Voor het aannemen van de stimulerende rol brengt het rapport een rits bekende en minder bekende (Angelsaksische) instrumenten in kaart, zoals revolverend fonds, maatschappelijk fonds (loterijfonds), erfpacht, crowdfunding, publieke ontwikkelingsmaatschappij, privaat gebiedsinvesteringsfonds (Londen, Chiswick Park), privaat beheer openbare ruimte (Liverpool One), gebiedsinvesteringszone en incentive/up-zoning (Seattle, South Lake Union).
Vreemde ontwikkeling
In zijn presentatie wees Verheul erop dat deze instrumenten elk op zich niet zaligmakend zijn. Verder zij aangetekend dat de ‘exotische’ instrumenten afkomstig zijn uit een andere, meer marktgerichte politiek-economische context dan de onze. Zo is Tax Increment Financing – de hogere lokale belastingopbrengst die een gebiedsontwikkeling naar verwachting gaat opleveren vooraf aanwenden ter financiering – in Nederland extra lastig vanwege de relatief kleine lokale belastingruimte. Bij Incentive/Up-zoning hangt de gemeente een prijs aan hoger bouwen dan de normhoogte, waarbij de opbrengst in het publieke domein wordt geïnvesteerd. Een Gebiedsinvesteringszone moet gezien worden als een opgeschaalde Bedrijven Investeringszone (BIZ). Een derde kanttekening is dat gemeenten voor het toepassen van vooral de ingewikkelder instrumenten kwantitatief en kwalitatief geëquipeerd moeten zijn. Wat personele bezetting betreft laat de afgelopen periode een vreemde ontwikkeling zien: het aantal gemeentelijke projecten verdubbelde, maar het aantal fte steeg niet, of daalde in veel gevallen zelfs.

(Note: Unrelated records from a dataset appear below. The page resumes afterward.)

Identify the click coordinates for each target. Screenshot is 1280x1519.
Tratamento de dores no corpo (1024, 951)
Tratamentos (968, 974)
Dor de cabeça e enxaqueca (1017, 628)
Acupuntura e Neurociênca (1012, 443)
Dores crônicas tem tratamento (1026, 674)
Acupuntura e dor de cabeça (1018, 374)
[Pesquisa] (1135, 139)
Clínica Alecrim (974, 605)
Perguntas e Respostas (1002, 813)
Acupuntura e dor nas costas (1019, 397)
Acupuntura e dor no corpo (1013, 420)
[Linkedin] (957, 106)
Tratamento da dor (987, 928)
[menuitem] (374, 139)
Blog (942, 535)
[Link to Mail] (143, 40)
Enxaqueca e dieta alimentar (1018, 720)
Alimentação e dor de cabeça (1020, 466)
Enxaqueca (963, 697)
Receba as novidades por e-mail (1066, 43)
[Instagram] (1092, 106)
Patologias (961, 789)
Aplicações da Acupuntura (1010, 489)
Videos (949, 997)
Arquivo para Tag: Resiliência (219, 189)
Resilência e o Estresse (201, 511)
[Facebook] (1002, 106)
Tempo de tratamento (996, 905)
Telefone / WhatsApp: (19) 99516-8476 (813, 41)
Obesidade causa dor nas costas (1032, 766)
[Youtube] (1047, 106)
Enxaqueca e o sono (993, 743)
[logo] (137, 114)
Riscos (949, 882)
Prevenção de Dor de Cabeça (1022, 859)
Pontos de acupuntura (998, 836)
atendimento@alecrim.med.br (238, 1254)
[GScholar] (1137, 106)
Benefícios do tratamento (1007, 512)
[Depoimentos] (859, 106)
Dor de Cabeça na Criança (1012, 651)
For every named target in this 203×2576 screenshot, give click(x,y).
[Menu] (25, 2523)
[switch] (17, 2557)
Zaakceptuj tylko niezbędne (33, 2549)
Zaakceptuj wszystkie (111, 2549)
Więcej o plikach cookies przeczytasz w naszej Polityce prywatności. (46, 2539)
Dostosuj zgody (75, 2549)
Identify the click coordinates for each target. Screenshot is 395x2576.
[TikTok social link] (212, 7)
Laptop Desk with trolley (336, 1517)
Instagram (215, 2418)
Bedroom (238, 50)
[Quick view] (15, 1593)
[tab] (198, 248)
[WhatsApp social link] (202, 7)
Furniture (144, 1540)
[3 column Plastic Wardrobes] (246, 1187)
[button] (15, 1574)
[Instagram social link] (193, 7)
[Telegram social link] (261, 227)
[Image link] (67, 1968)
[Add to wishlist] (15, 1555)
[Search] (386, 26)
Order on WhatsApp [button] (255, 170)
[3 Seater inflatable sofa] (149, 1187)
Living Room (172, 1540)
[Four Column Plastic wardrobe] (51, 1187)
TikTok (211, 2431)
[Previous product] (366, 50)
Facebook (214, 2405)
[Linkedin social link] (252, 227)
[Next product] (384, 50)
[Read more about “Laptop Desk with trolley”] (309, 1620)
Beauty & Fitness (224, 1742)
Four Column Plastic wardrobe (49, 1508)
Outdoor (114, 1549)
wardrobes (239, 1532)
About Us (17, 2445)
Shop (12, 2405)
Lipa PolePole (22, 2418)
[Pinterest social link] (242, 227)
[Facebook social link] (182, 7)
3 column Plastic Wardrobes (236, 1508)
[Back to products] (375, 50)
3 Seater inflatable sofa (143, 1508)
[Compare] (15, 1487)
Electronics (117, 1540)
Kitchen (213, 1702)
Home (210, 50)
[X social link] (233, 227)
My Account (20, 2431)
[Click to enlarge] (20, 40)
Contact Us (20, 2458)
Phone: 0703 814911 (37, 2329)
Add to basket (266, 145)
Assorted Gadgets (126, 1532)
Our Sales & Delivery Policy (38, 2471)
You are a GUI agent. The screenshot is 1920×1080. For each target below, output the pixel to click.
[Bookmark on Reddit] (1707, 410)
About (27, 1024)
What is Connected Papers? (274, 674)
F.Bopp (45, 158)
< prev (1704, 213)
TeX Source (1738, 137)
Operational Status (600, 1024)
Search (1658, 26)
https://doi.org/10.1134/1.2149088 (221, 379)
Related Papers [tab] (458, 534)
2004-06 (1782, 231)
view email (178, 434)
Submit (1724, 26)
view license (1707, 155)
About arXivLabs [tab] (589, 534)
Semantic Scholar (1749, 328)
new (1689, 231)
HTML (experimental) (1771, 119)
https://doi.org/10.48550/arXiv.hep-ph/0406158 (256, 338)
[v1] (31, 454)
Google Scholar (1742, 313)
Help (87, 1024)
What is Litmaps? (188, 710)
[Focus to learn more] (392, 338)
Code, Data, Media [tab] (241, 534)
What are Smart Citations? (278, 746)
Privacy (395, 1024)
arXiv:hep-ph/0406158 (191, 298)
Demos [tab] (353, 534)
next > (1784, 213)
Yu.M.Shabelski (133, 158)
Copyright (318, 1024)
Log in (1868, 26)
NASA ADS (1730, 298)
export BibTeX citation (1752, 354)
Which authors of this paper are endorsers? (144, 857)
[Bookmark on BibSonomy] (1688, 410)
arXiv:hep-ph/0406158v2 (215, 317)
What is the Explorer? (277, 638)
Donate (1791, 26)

‘gebiedtransformaties 3 wouter jan’
Overheid moet gat dichten
Ondanks een versterkte basis en toepassing van nieuwe rollen en instrumenten zijn veel gebiedsopgaven financieel niet sluitend te krijgen, onderkent het onderzoeksrapport. En hier zou de overheid het gat moeten dichten, wil zij toch aan de maatschappelijke opgaven voldoen. Hoewel het ISV-loket juist in 2014 sloot en er niets voor in de plaatst is gekomen. Naast maatschappelijke doelen (zoals duurzaamheid en leefbaarheid) kunnen economische argumenten voor een overheidsinvestering zijn: een algemeen welvaartseffect, het behouden van betaalbaarheid van woningen en koopkracht en het uitlokken van private investeringen (multipliereffect). Gesteld dat het nieuwe kabinet geld voor gebiedstransformaties reserveert, volgens welke methodiek zou het dan besteed kunnen worden? In de eerste plaats kan de rijksoverheid prioriteiten stellen door bepaalde regio’s (zoals de metropoolregio’s als de motoren van onze nationale economie) of bepaalde locaties (zoals spoorzones) te prefereren en hiermee dus het principe van de verdelende rechtvaardigheid (het uitsmeren van geld over heel het land) laten vieren. Vervolgens kan gekozen worden uit drie afwegingsmethoden: 1) er worden geen beleidsinhoudelijke maar alleen financiële criteria gesteld; 2) er is een uitgebreid inhoudelijk afwegingskader, bijvoorbeeld met de eis tot belangenkoppeling; 3) er is een getrapt afwegingskader: de rijksoverheid toetst op algemene financiële voorwaarden, de lokale overheid stelt daar bovenop beleidsinhoudelijke eisen, zoals de bijdrage aan duurzaamheid en leefbaarheid.
Aanbevelingen
Het zevental geformuleerde aanbevelingen in het rapport roept vooral op tot diversiteit en afwisseling in het aanwenden van rollen en instrumenten, het equiperen van de eigen organisatie qua arbeidskracht en competentie (kennis en ervaring), alsmede het opbouwen en gebruik maken van een kennisnetwerk. Een bijzondere aanbeveling betreft het creëren van experimenteerruimte (pilotprojecten, living labs, bijvoorbeeld inzake energie en leefbaarheid) binnen gebiedsontwikkelingen. Op nummer 1 staat de aanbeveling om gebiedstransformaties gekoppeld aan duurzaamheid op de nationale agenda te zetten. Duidelijk verbonden aan de oproep tot gerichte overheidsfinanciering, eventueel via een revolverend fonds.
‘image2.jpg’
Debat
Wat
maakt gebiedstransformaties toch mogelijk?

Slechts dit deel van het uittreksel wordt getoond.